A Closer Look at the Changing School Privatization Claims

​Flashed on a 1939 version of a jumbotron, the great and mighty Wizard of Oz appears, wreathed in great billows of green smoke, as a reverberating announcement commands Dorothy, the Tin man, the Scarecrow and the Cowardly Lion to “Pay no attention to that man behind the curtain!” Of course, as we all know, the mighty wizard was all pretense, magnification, and illusion flanked by great balls of fire.

​And so it has been. The privatization wizards have issued countless press releases saying that charter schools In Boston, Florida, Chicago or almost anywhere else are a great success because of standardized test score increases.

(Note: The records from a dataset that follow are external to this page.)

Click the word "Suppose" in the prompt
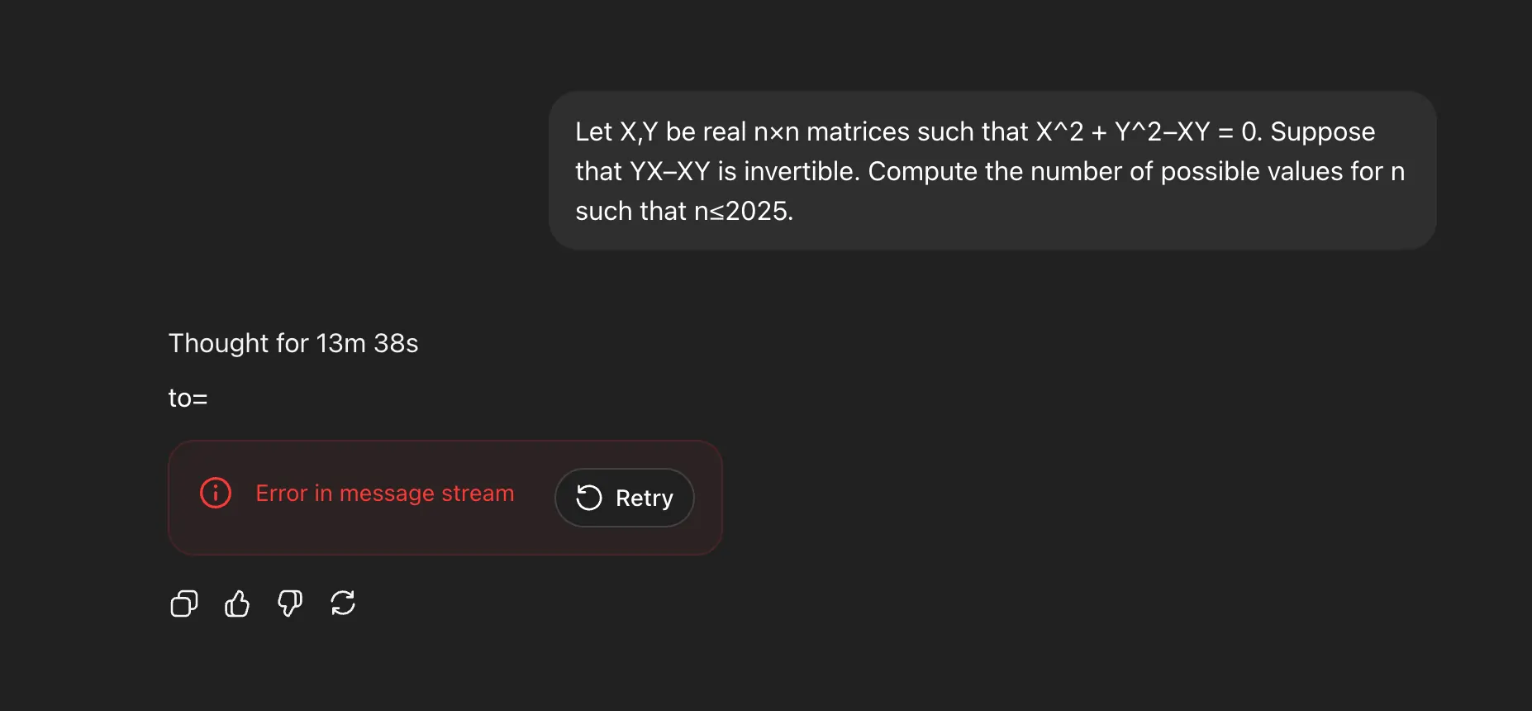This screenshot has width=1532, height=711. tap(1322, 132)

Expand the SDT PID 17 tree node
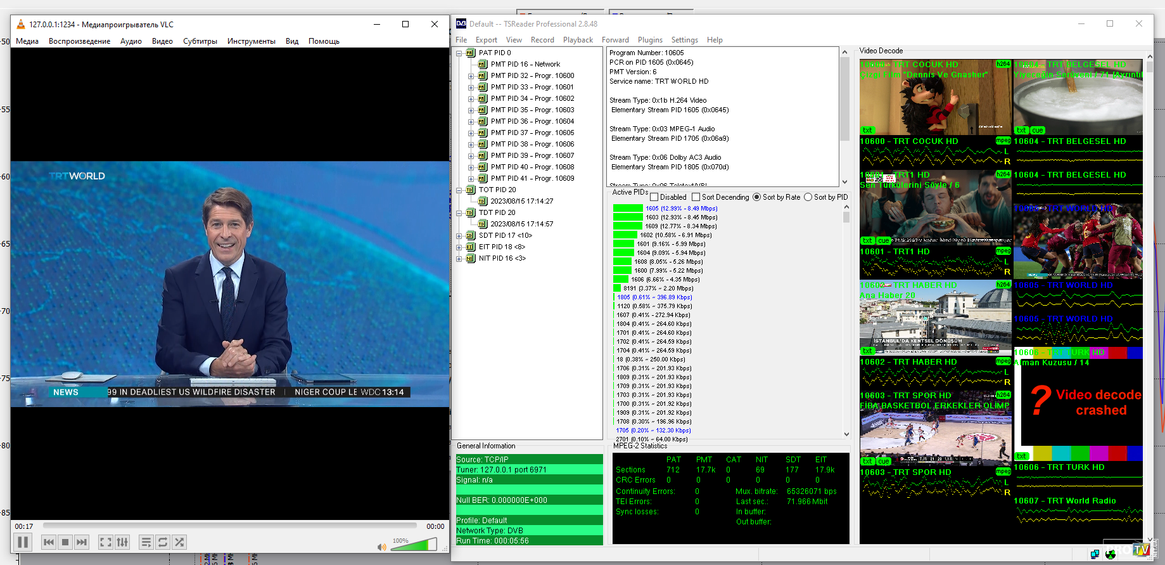[x=459, y=236]
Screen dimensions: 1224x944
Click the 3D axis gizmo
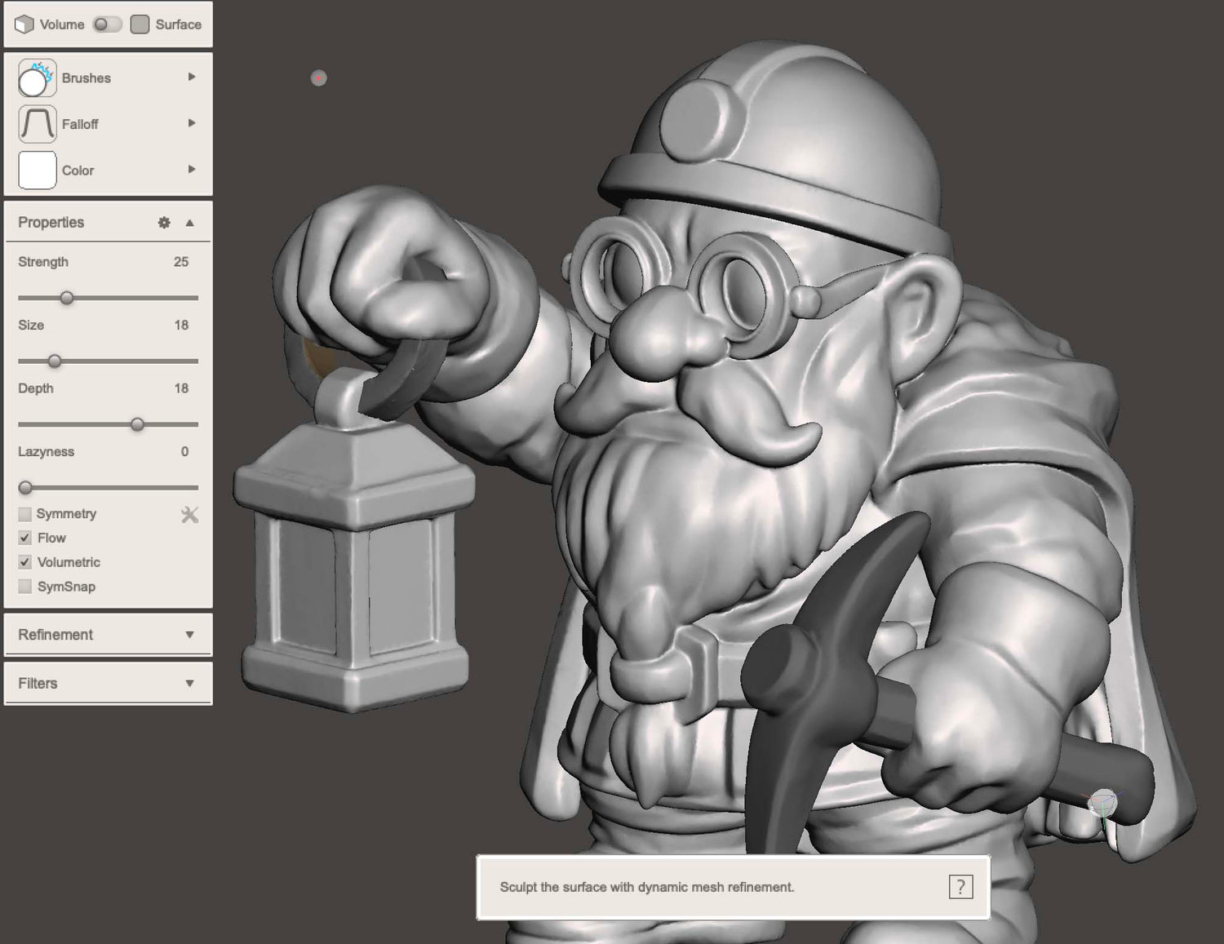coord(1102,804)
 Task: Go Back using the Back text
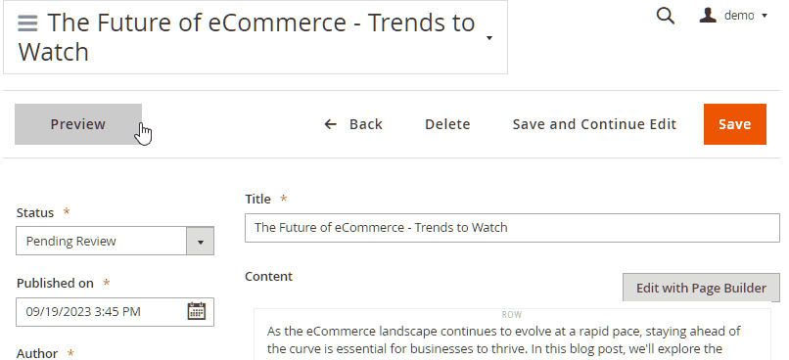(366, 124)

For years this omnipresent claim is that turning schools over to outside contractors will result in grand progress as measured by great leaps – in standardized test scores. All we have to do is follow them down the yellow brick road.

Indeed, Chris Lubienski and Jameson Brewer note in a NEPC review, “a whole generation of school reforms has elevated test scores as the predominant metric by which to judge the worth of policies, as well as of schools, teachers, and even in some cases subjection of public schools to choice regimes through federal policies like No Child Left Behind (NCLB).” (1)

Yet, lately, things have not been so rosy in Oz or for the school privatization wizards. Several recent, large scale and well-designed studies have concluded that privatization has not produced the mighty test score gains promised.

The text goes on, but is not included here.